[Brief]
Only the pictures should be dropped; every line of the data must come back exactly as written.

Material for this exercise Start Marker

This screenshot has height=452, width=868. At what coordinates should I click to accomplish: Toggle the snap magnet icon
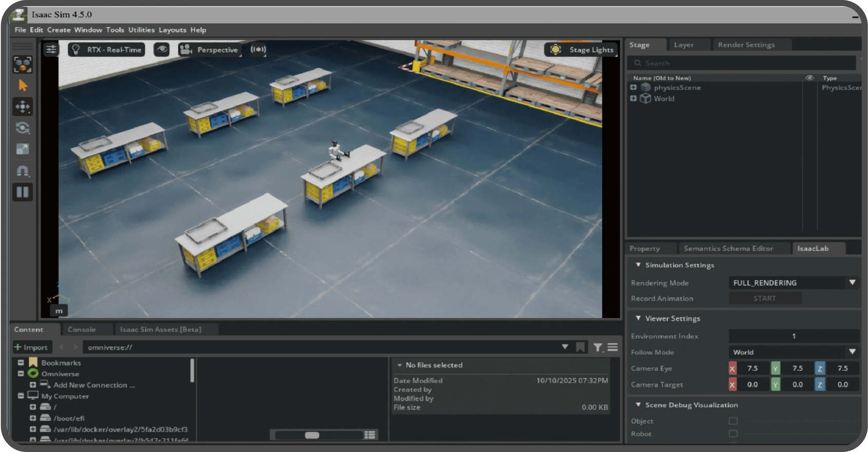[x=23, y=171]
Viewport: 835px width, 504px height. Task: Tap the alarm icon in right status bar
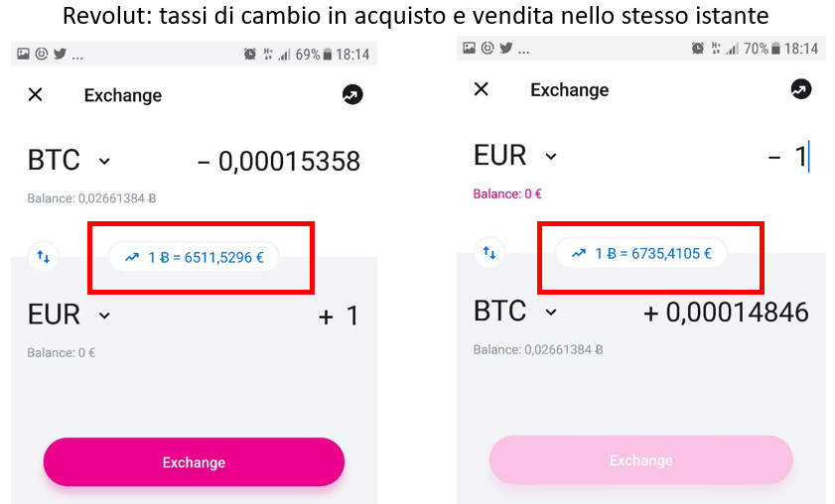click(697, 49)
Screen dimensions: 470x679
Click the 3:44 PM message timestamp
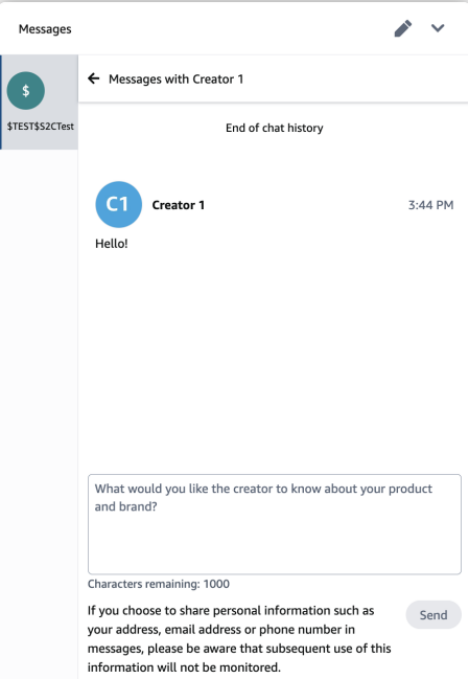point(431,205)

Material for this exercise End Marker

[Your solution]
This screenshot has height=452, width=868. At what coordinates should I click to accomplish: Toggle the snap magnet icon
[x=23, y=171]
Viewport: 835px width, 504px height. Task: Tap the alarm icon in right status bar
click(697, 49)
Screen dimensions: 470x679
Click the 3:44 PM message timestamp
point(431,205)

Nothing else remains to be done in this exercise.